-- Opening Marker --
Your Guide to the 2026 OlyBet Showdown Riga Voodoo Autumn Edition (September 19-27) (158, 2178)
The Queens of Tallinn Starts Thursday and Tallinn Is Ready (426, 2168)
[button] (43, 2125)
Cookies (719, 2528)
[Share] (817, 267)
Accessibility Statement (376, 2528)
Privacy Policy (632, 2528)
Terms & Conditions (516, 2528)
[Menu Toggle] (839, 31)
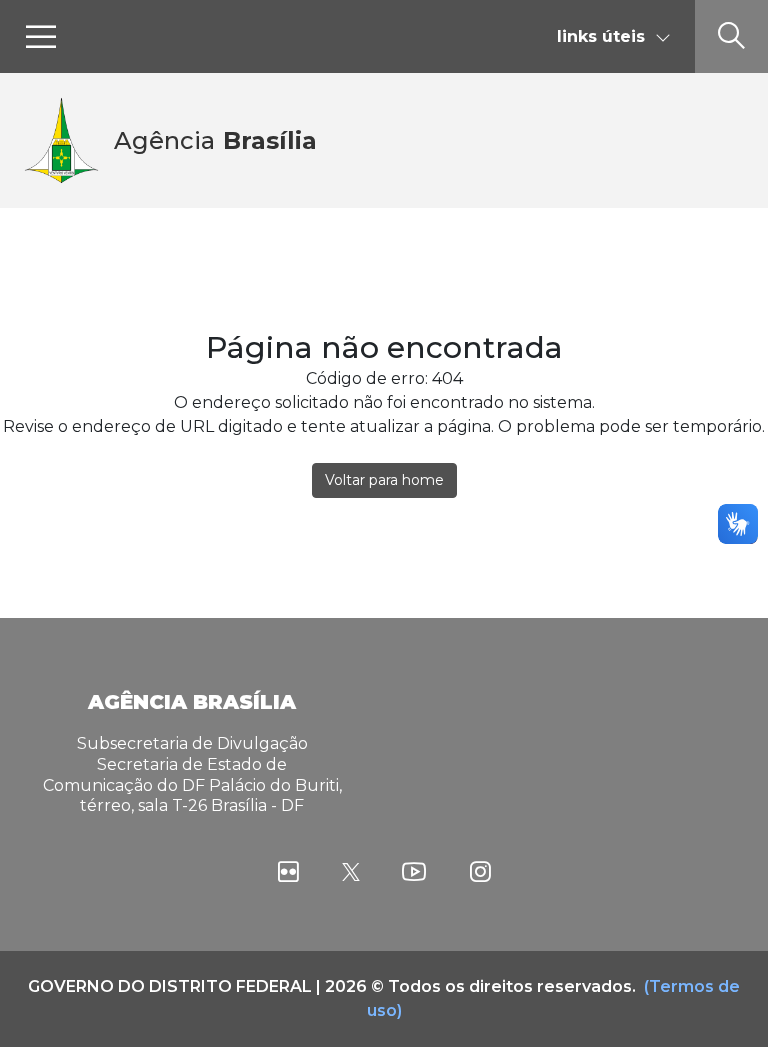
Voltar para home (384, 480)
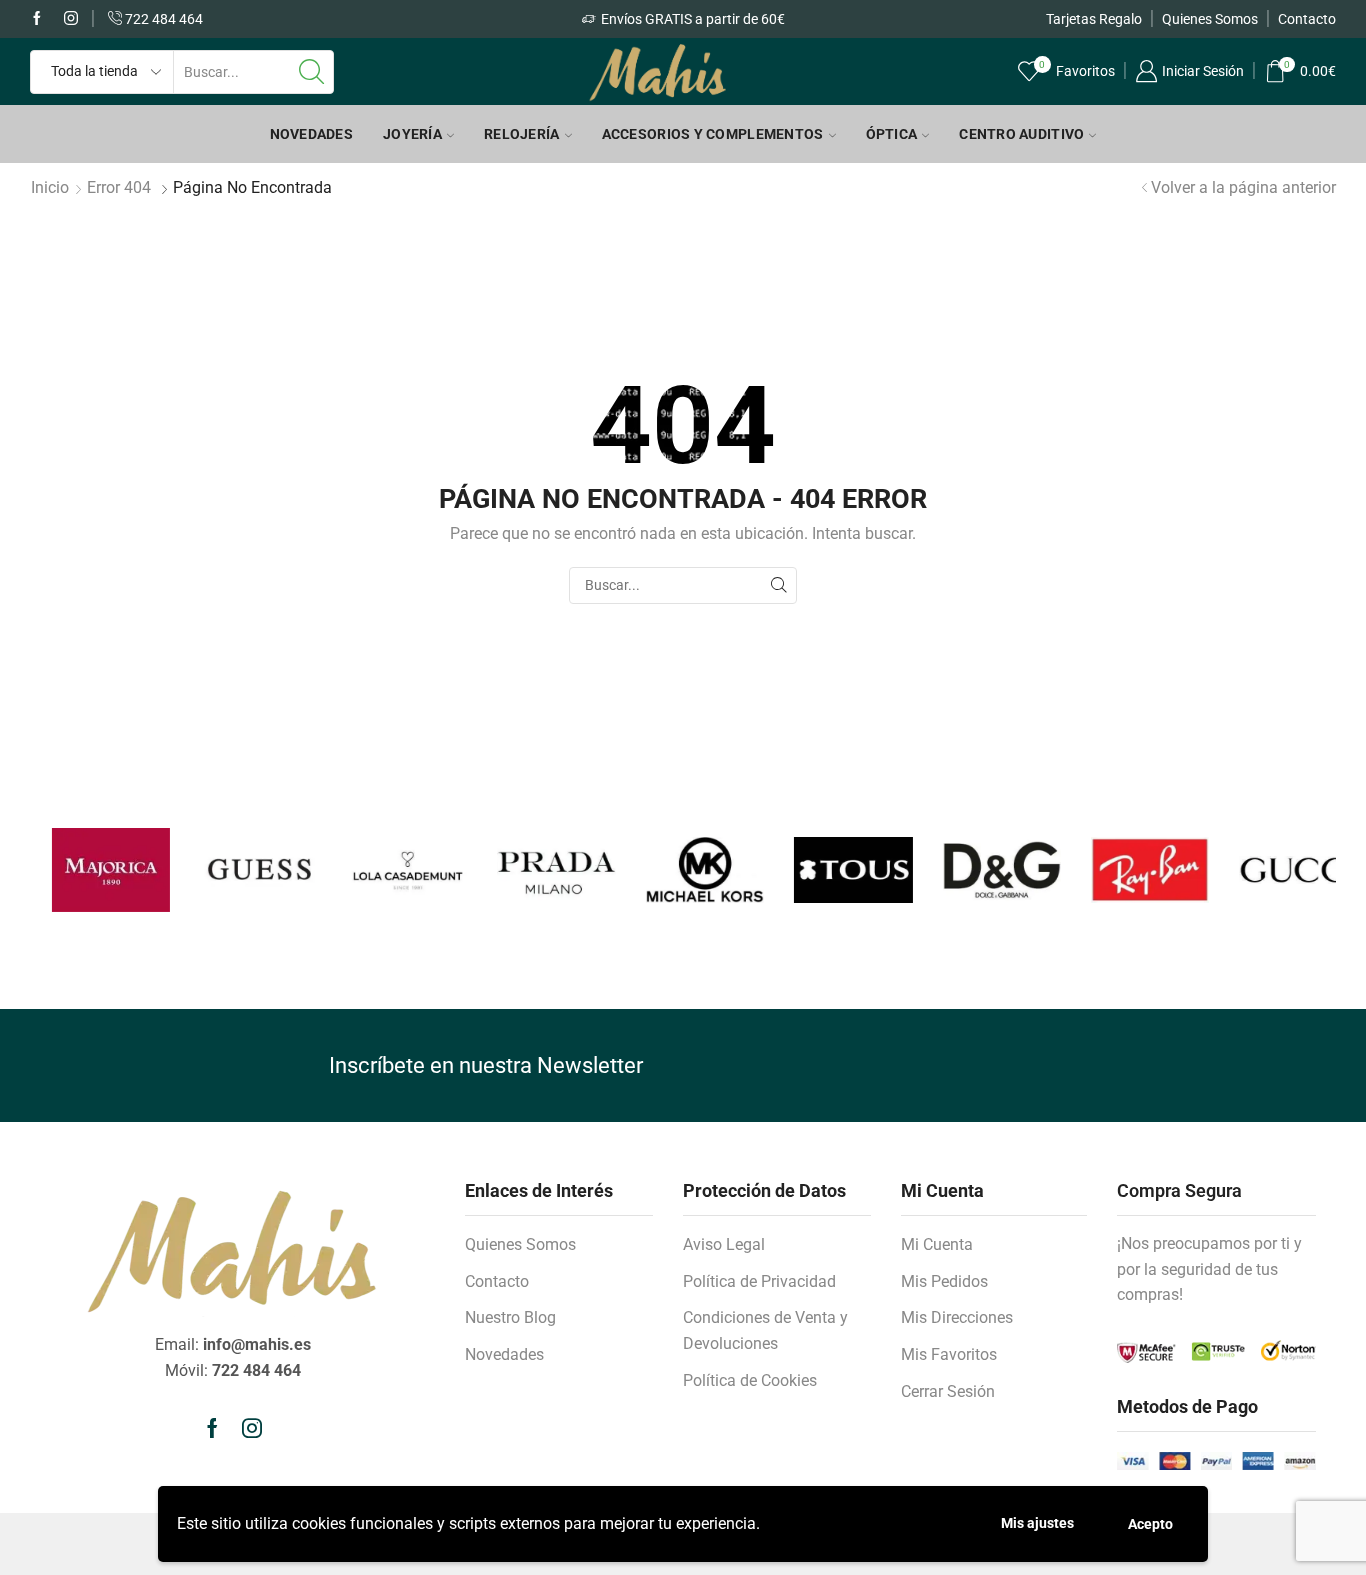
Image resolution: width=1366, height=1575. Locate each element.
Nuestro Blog (510, 1317)
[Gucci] (1276, 870)
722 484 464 (162, 19)
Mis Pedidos (944, 1281)
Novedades (312, 134)
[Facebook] (37, 19)
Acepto (1150, 1524)
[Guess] (237, 869)
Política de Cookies (750, 1380)
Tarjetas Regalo (1094, 19)
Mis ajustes (1037, 1523)
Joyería (412, 134)
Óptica (892, 134)
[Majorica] (89, 870)
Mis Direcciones (957, 1317)
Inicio (50, 187)
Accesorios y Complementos (713, 134)
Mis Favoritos (949, 1354)
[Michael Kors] (683, 870)
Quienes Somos (1210, 19)
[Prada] (534, 870)
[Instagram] (71, 19)
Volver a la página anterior (1243, 187)
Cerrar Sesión (948, 1391)
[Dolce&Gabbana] (980, 870)
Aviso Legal (724, 1244)
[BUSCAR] (778, 585)
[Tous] (831, 870)
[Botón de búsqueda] (312, 72)
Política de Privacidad (759, 1281)
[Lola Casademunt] (386, 870)
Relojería (522, 134)
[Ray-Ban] (1128, 870)
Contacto (1307, 19)
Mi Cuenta (937, 1244)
-- Closing Marker --
### WHAT IS EXPECTED
All entries are to be retyped exactly. Omit any embedded images.

### YOUR RESPONSE
Your Guide to the 2026 OlyBet Showdown Riga Voodoo Autumn Edition (September 19-27) (158, 2178)
The Queens of Tallinn Starts Thursday and Tallinn Is Ready (426, 2168)
[button] (43, 2125)
Cookies (719, 2528)
[Share] (817, 267)
Accessibility Statement (376, 2528)
Privacy Policy (632, 2528)
Terms & Conditions (516, 2528)
[Menu Toggle] (839, 31)
Voltar para home (384, 480)
Image resolution: width=1366, height=1575. Locate each element.
Nuestro Blog (510, 1317)
[Gucci] (1276, 870)
722 484 464 (162, 19)
Mis Pedidos (944, 1281)
Novedades (312, 134)
[Facebook] (37, 19)
Acepto (1150, 1524)
[Guess] (237, 869)
Política de Cookies (750, 1380)
Tarjetas Regalo (1094, 19)
Mis ajustes (1037, 1523)
Joyería (412, 134)
Óptica (892, 134)
[Majorica] (89, 870)
Mis Direcciones (957, 1317)
Inicio (50, 187)
Accesorios y Complementos (713, 134)
Mis Favoritos (949, 1354)
[Michael Kors] (683, 870)
Quienes Somos (1210, 19)
[Prada] (534, 870)
[Instagram] (71, 19)
Volver a la página anterior (1243, 187)
Cerrar Sesión (948, 1391)
[Dolce&Gabbana] (980, 870)
Aviso Legal (724, 1244)
[BUSCAR] (778, 585)
[Tous] (831, 870)
[Botón de búsqueda] (312, 72)
Política de Privacidad (759, 1281)
[Lola Casademunt] (386, 870)
Relojería (522, 134)
[Ray-Ban] (1128, 870)
Contacto (1307, 19)
Mi Cuenta (937, 1244)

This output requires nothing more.